Live long enough and you’ll start to look something like this – some kind of grizzled pirate demon with a bloody two faced axe, a bomb head and a small icy elf companion. Your attacks change in speed and reach with different weapons, and some single use items give you permanent new abilities (when I beat this it was largely thanks to a mechanical arm granting me a buzz-saw like spinning attack).

In addition to armour, potions, thrown weapons and artifacts, you can accumulate little familiars, that follow you around shooting off minor effects – pecks, zaps, fireballs, etc.
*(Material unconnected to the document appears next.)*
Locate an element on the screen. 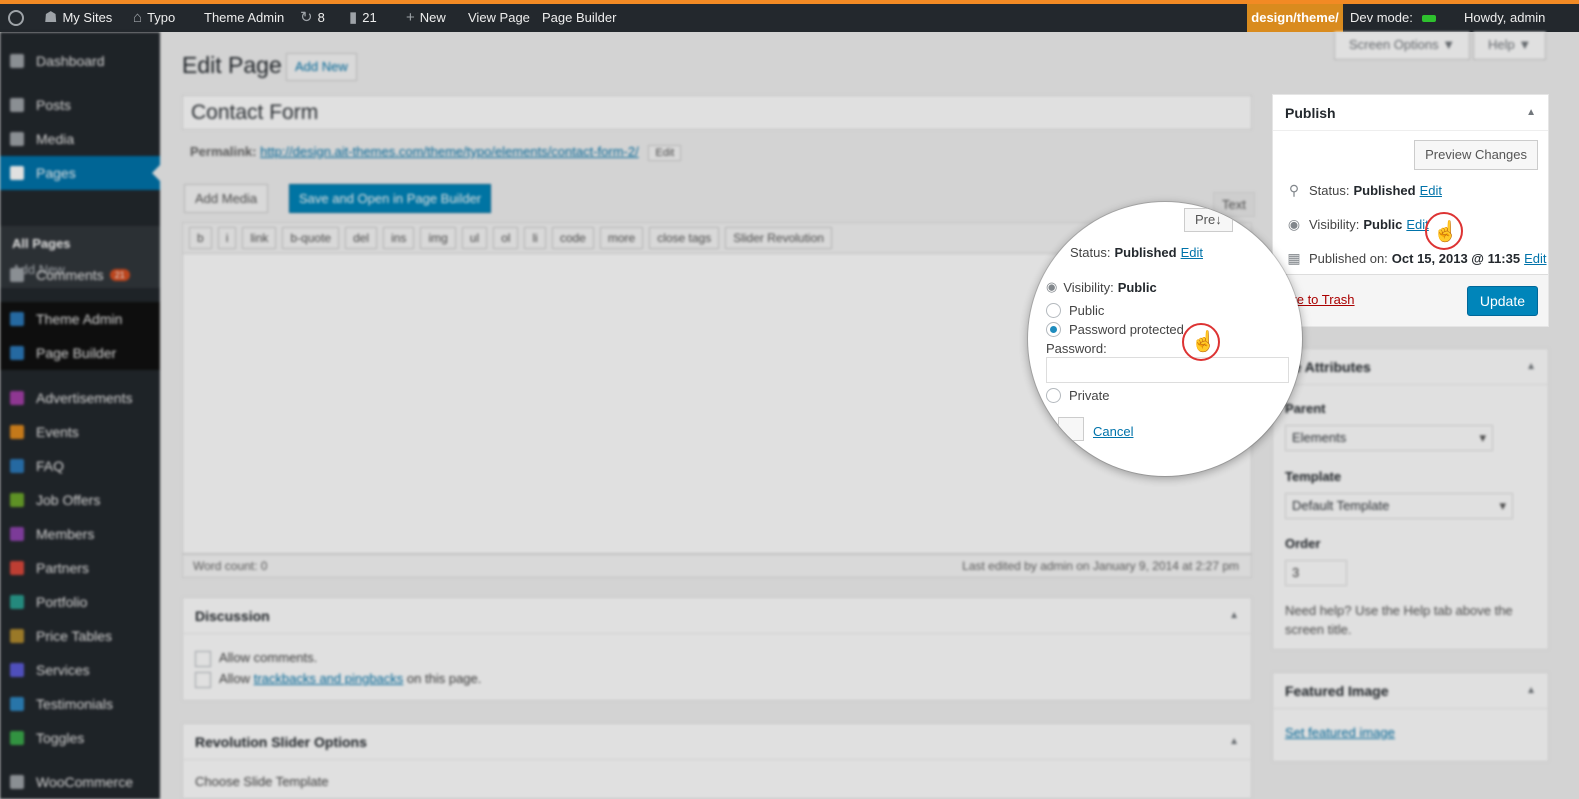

You seem to be able to have any number of them.

At the very end you’re granted your choice of mount, weird pegasus, vacuum cleaner, or… I’m not sure what those tube things are. You’re suddenly launched into a very brief (and easy) side scroller where you fly up and down shooting fireballs at incoming enemies. Feels like the creator’s ran out of gas a bit trying to finish strong here, but it wasn’t a bad idea, just not nearly as well developed as the rest.

So what’s the final verdict? Honestly, I came into this game skeptical and remained skeptical the first 10-15 times I played. Like Awesomenauts, I’m kind of a career hater of these kinds of arcade games where you’re in a pseudo-3D map and move up and down whacking and slashing at random enemies. It was a great fit for those original co-op arcades as kids, getting to jump in and rejoin matches and smash away at things together, but I never thought of them as games I’d play much on my own.

As I started to get the hang of the basic combat though, I was pleasantly surprised all around. I went from thinking it was well designed to actually just having fun stomping around playing it. I love that the game knows it’s an arcade game and doesn’t weigh the player down anywhere with big inventories, long cut scenes, or grinds.

You can legitimately beat this game in 30 minutes and unlock harder modes/characters and do it again. There’s a lot of action and I died plenty of times getting through on normal. The depth of the items and the randomized maps combine to make each play through feel fresh. Your player gets stronger in different ways and you’ll get into different fighting patterns with them based on the items you end up grabbing.

All around, I give it an A- : it’s well thought out, well executed, and just the right combination of quick action, limited lives, interesting items to keep me enjoying smashing through it. Players that know this genre better might find the combo abilities a bit limited, but there is some depth there as you open more classes and access more abilities. The bosses were simple and fun, challenging but not a dramatic leap from the regular fights. The final boss was a bit of a let down.